Par le passé, les femmes avaient une fonction de fusible sur le marché du travail.

En cas de tension conjoncturelle, elles étaient renvoyées derrière le fourneau. Ces temps sont révolus. Plus qualifiées, mieux formées, indépendantes, les femmes ne se laissent plus faire. On l'a vu ces derniers mois: les licenciements accompagnant le ralentissement de l'économie ont frappé de manière indifférenciée les deux sexes.

Les milieux économiques l'ont bien compris.

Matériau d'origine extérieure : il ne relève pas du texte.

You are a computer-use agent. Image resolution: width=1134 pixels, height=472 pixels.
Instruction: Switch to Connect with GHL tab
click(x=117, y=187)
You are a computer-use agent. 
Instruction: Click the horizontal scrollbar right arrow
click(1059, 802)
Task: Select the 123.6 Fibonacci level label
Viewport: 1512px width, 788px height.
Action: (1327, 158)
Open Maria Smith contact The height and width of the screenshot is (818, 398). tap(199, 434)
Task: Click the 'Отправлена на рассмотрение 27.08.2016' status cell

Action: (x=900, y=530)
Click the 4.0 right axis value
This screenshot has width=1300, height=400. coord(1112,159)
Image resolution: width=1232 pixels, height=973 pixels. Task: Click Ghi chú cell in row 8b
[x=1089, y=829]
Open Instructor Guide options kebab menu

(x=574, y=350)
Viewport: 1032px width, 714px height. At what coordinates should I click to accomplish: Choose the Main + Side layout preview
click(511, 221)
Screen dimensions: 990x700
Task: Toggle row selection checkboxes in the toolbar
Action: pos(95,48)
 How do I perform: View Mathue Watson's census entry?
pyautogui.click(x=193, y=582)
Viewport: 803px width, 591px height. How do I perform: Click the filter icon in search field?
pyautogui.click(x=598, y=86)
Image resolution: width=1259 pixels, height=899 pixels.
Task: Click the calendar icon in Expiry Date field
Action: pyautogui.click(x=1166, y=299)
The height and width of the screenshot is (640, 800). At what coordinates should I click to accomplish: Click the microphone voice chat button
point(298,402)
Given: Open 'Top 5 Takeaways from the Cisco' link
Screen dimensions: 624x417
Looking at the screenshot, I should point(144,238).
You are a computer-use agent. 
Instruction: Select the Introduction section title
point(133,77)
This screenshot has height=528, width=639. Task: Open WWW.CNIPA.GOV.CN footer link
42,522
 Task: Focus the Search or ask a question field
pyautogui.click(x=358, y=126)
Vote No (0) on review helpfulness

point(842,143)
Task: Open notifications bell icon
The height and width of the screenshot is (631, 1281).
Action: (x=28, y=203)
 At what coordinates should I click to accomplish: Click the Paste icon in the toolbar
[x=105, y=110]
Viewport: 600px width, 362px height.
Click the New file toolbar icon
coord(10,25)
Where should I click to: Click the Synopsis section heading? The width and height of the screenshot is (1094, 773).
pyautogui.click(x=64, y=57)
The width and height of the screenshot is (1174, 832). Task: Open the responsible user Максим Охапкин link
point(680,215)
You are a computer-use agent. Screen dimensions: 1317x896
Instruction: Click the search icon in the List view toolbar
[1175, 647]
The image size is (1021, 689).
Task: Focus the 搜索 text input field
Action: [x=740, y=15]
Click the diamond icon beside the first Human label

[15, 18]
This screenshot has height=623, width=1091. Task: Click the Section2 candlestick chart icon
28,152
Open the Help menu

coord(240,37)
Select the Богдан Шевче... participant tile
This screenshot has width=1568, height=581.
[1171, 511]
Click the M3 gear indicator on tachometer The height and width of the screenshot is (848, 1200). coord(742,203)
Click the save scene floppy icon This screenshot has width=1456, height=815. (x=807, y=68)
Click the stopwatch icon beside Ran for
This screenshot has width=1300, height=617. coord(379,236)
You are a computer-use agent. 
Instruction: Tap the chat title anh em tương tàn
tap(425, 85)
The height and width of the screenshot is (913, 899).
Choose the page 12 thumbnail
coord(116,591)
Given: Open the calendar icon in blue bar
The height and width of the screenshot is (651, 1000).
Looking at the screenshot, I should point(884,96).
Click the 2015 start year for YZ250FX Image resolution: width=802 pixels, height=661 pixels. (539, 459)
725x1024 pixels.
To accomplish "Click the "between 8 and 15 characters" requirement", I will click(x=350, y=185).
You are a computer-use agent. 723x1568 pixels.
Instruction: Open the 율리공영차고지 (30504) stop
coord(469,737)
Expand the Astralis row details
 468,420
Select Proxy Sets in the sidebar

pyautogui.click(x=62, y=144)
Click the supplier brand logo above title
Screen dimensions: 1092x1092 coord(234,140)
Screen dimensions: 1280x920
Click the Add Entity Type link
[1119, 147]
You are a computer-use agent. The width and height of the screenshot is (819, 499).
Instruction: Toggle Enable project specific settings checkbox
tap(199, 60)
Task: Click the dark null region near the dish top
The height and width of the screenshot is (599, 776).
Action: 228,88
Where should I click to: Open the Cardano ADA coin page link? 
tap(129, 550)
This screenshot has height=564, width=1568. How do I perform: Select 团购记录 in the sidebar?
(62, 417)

Leurs prévenances actuelles à l'égard des femmes ne sont pas motivées par des considérations à court terme.

Au-delà des aléas de la conjoncture, la Suisse va manquer de forces de travail ces prochaines décennies, pour la simple raison que l'on n'y fait plus assez de bébés.

Si le forcing est fait pour permettre aux mères de travailler, la volonté de pousser les hommes à assumer davantage le rôle de père fait encore largement défaut. L'enquête de Pro Familia l'illustre clairement: les employeurs restent très sceptiques sur le travail à temps partiel masculin ou sur l'idée d'un congé paternité.

Tôt ou tard, cette asymétrie tombera à son tour. Si cela se trouve, sous la pression des femmes.